What you have to do:
Edit the entries from their first line through the line that contains "The height and": swap "line-style-button" for "fill-color-button" and leave every other part of those lines untouched.

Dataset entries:
===

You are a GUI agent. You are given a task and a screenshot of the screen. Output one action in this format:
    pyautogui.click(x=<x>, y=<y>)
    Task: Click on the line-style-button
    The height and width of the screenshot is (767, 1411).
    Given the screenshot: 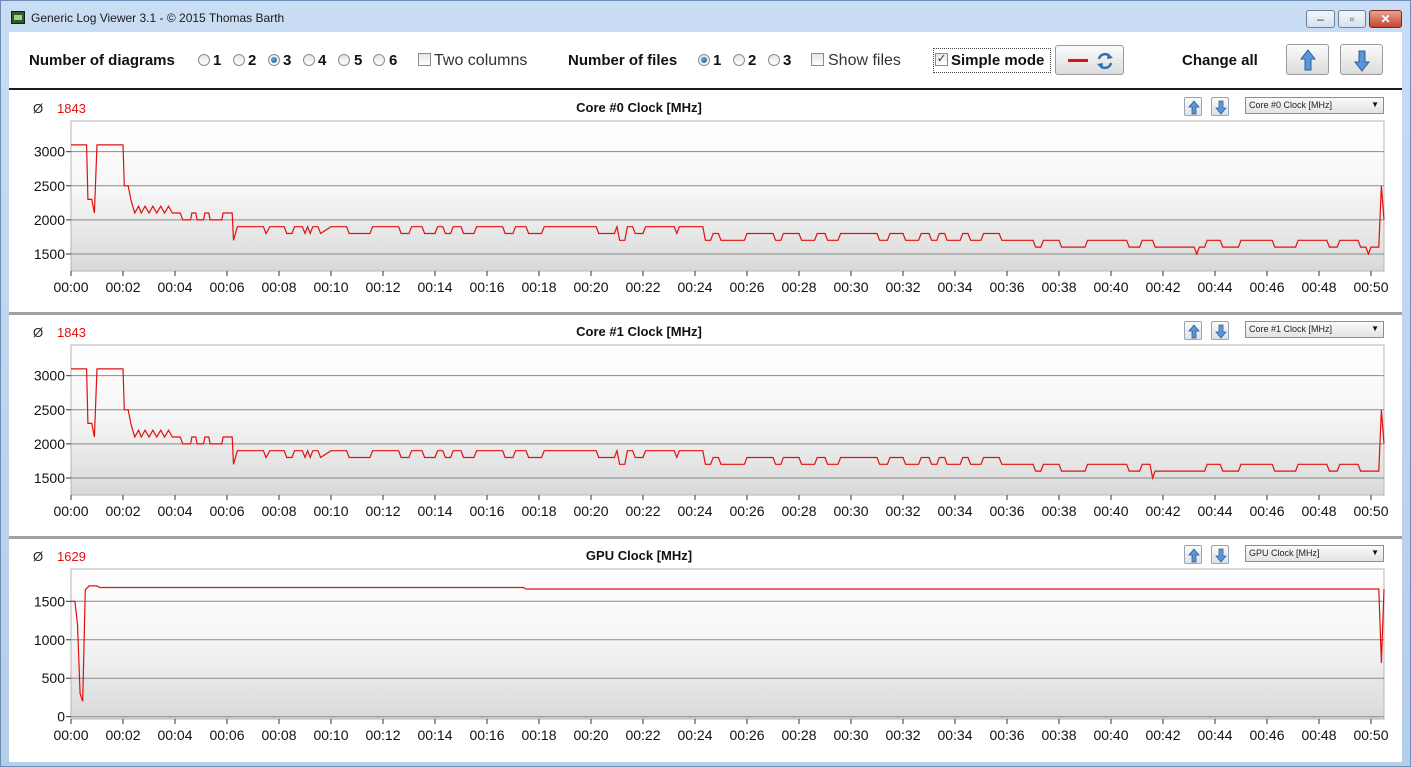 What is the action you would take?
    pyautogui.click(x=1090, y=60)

===

Solution to the exercise:
You are a GUI agent. You are given a task and a screenshot of the screen. Output one action in this format:
    pyautogui.click(x=<x>, y=<y>)
    Task: Click on the fill-color-button
    The height and width of the screenshot is (767, 1411).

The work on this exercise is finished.